PAGE EXCERPT:
--- START ---

Been disappointed with MySQL prepared statement test, I decided to write an article about old and proven approaches in MySQL speed improvement. Most of described in this article might be similar to the reader (and I clearly understand this), but decided to describe this anyway as far as I am going to write several articles about PHP and Erlang implementations of this approaches. In this particular article I am going just briefly describe SQL statements that can be used to improve MySQL productivity and reduce server load. So, this article is going to be little bit theoretical without PHP or Erlang code, but follow my blog and I hope very soon I will publish more code.
Almost anybody who have ever made a database backup should be familar with this SQL statement.
INSERT INTO table (a,b,c) VALUES (1,2,3),(4,5,6);
One might think that this shorter statement is used just to simplify the dump file and make it shorter, but it is also much faster in execution than several ordinary insert statements.
Implementation ofthis insert in a project will require some in memory caching and one should remember that cached sensetive data can be loast during server failure (for example power failure). Sure this can be prevented in many different ways, but it is just very important thing to remember.
MySQL does not allow bulk updates directly, but can be implemented through slightly extended MySQL insert statement. This one is so widely used and probably not so familar, but is extremelly in some cases.
INSERT INTO table (a,b,c) VALUES (1,2,3),(4,5,6) ON DUPLICATE KEY UPDATE c=VALUES(a)+VALUES(b);
I think this statement is quite clear and does not require a lot of explanation it isvery similar to the bulk insert, but table should have unique primary key. Usually this is not a problem, as most of the tables has it.
One nay notice that all selects can be named "bulk selects", but I would like to talk here about the type of requests that are executed to retrieve just one record. For example this may be an article by ID, or video by ID. If you will have huge traffic to your site you may get huge MySQL server load. Simple and extremely efficient way to reduce the load is to split the requests in a following way:
SELECT * FROM atricles WHERE ID IN (1,2,3,4)
Result may be cached in some key-value storage like Memcached and reduce MySQL and overall server load. Sounds pretty simple, but might be not so simple in implementation. I am going to describe this case in one of my future articles as soon as I will get some free time and little bit of inspiration
Bulk delete statement is very similar to the select one. It can be useful to remove several records at once and avoid table blocking (if we are talking about MyISAM tables).
DELETE FROM atricles WHERE ID IN (1,2,3,4)
Again it is very important to remember that cache data can be lost during server failure and records can stay in the database.
I am not going to write test code here and compare the speed of bulk statements with the sets of ordinary statements. I think there should be some tests available in the net regarding this subject, as this is not something new. But you may let me know if you are interrested in such tests.

--- END ---

RECORDS SHOWN:

--- START ---

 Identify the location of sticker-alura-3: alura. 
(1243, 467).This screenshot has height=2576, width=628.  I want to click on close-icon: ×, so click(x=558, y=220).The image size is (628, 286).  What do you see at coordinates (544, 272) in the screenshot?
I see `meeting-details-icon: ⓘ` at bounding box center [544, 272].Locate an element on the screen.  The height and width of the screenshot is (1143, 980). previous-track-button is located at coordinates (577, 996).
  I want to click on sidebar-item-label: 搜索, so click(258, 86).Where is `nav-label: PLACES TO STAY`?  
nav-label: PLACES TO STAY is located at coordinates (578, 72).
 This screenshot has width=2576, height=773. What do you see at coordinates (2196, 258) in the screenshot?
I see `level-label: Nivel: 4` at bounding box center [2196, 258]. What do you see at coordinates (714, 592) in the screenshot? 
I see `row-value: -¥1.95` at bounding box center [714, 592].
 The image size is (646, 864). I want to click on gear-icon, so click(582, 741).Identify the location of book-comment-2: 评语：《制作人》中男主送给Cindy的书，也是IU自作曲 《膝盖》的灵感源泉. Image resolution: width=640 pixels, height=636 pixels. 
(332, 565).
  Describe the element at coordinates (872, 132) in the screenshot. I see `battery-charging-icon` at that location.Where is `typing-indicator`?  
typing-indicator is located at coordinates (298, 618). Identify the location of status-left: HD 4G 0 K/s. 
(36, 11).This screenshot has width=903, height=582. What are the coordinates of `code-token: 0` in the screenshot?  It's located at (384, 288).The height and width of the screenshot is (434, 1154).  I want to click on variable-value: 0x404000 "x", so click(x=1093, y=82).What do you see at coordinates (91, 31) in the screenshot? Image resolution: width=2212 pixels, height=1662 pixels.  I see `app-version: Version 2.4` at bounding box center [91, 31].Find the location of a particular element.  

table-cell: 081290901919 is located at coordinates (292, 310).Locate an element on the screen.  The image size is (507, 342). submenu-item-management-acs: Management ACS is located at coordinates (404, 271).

--- END ---

TASK:
Reproduce the MySQL article starting with "Almost anybody who" and going on through "in some cases.", replacing "dump file" with "backup file". Work only from the MySQL article; the material plays no part.

FINISHED EXERCISE:
Almost anybody who have ever made a database backup should be familar with this SQL statement.
INSERT INTO table (a,b,c) VALUES (1,2,3),(4,5,6);
One might think that this shorter statement is used just to simplify the backup file and make it shorter, but it is also much faster in execution than several ordinary insert statements.
Implementation ofthis insert in a project will require some in memory caching and one should remember that cached sensetive data can be loast during server failure (for example power failure). Sure this can be prevented in many different ways, but it is just very important thing to remember.
MySQL does not allow bulk updates directly, but can be implemented through slightly extended MySQL insert statement. This one is so widely used and probably not so familar, but is extremelly in some cases.